Is any business a ponzi scheme?

P.S Saying that, there is research that buying at IPO is rarely a good idea: https://www.youtube.com/watch?v=2a7qhIpxv60



If early capital thought they would get better risk adjusted returns holding on to companies, they wouldn't exit.

When considering a trade, you have to ask yourself "what do I know about the future prospects of this asset that the other party doesn't?" For IPOs you can see how stacked this transaction is against the public.


I don't think this is right. The reason VCs exit is simple, they're VCs. They exist to invest in start ups. Their job is to invest in high growth, high risk start ups, and the risk premium reflects that, they're a certain type of asset class. That's why people give them money. People don't give money to VCs to buy Walmart stock. If a VC thinks it can get a better risk adjusted return investing in Walmart then they're not a VC. Why would a limited partner want the VC parking their cash in an established business? They already have allocated their capital amongst different investments including VCs to get the mix of investments they want. So the right thing to do is as the company matures and risk drops, they exit their investment. If the company still offers good risk free returns, well then the LPs can buy the stock, or their hedge fund investments will buy the stock. But the fundamental issue is if VCs stay in companies beyond a reasonable point then they're not doing their job.

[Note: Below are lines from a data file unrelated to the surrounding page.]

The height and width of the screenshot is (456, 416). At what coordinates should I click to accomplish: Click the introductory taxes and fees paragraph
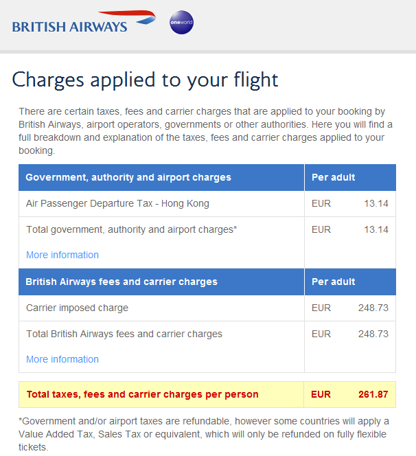[205, 131]
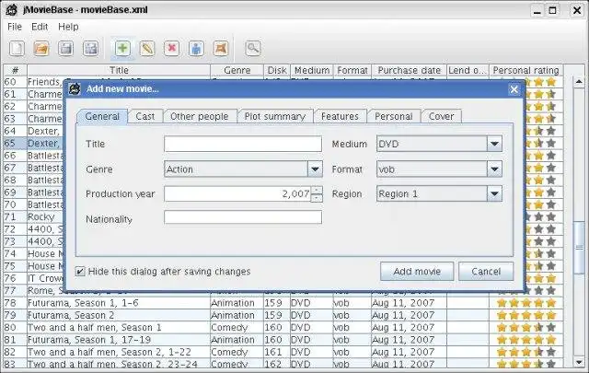Click the New file toolbar icon

[x=17, y=48]
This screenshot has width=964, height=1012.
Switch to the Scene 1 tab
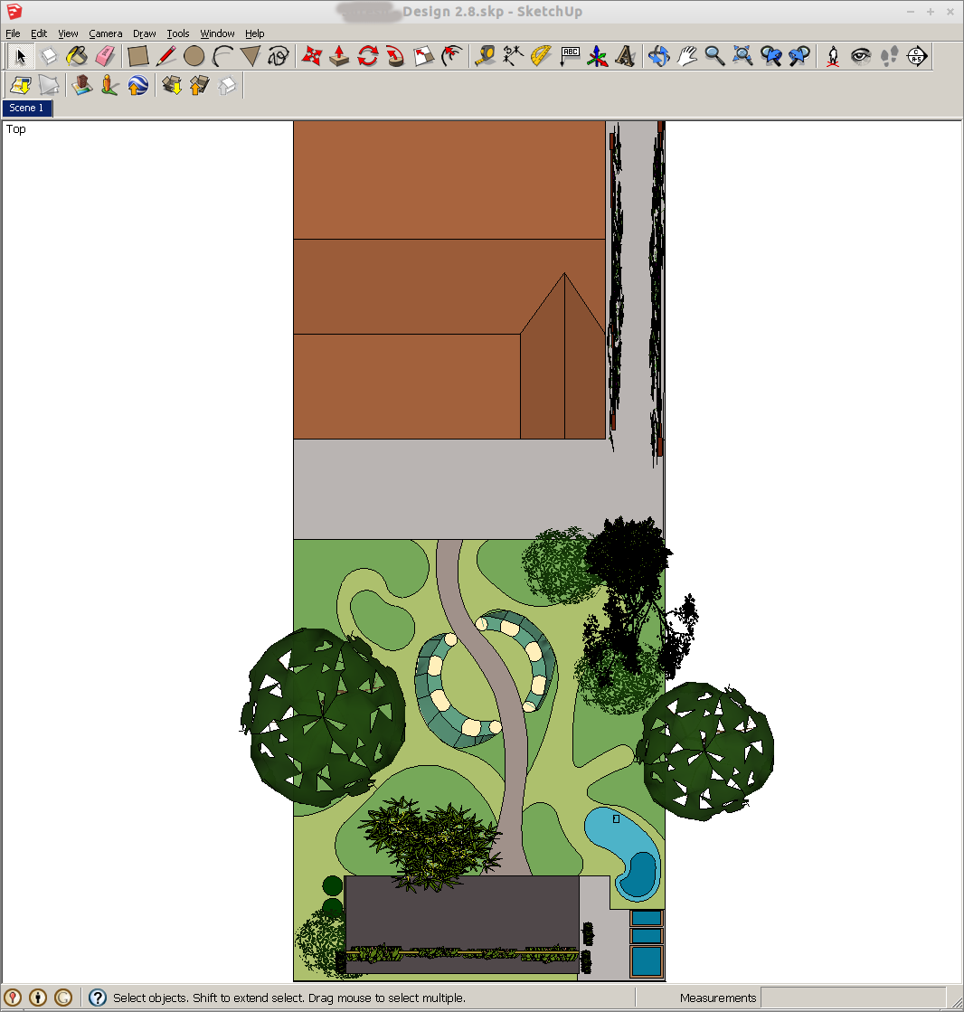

All good points. Those are justifications for VC's existence as a financial instrument. But that's orthogonal to whether retail should buy into IPOs.

Elsewhere in this thread there's discussion of VC concern regarding downstream investment/valuations, reluctance to have down rounds, etc. Clearly VCs can and will delay rounds unless they can earn a premium. It's self evident that this extends to IPOs, the last "downstream investor". Due to self selection, these IPOs will be biased toward times when the VCs judge that hype/expectations are high enough to unload at a premium. Part of their job is ensuring such conditions exist at exit, via marketing, etc.

Apparently the evidence bears this out -- the first two years after IPO, companies tend to underperform after adjusting for equity risk factors: https://papers.ssrn.com/sol3/papers.cfm?abstract_id=2929733


I think it's more that they have a time expectation of about 10 years to give the money back to LPs with any profits and share results of the fund.


> Is any business a ponzi scheme?

The analogy you are stating doesn't sound right.

If the early stage investors' criteria were based on startups' revenue forecasts, then yes, the metaphor would apply.

However, that's not the case. They pour the money expecting for more money to be poured in later, by others. Granted, I'm oversimplifying here, but the simple existence of such criterium is "symptomatic".


Future investors are not analogous to customers.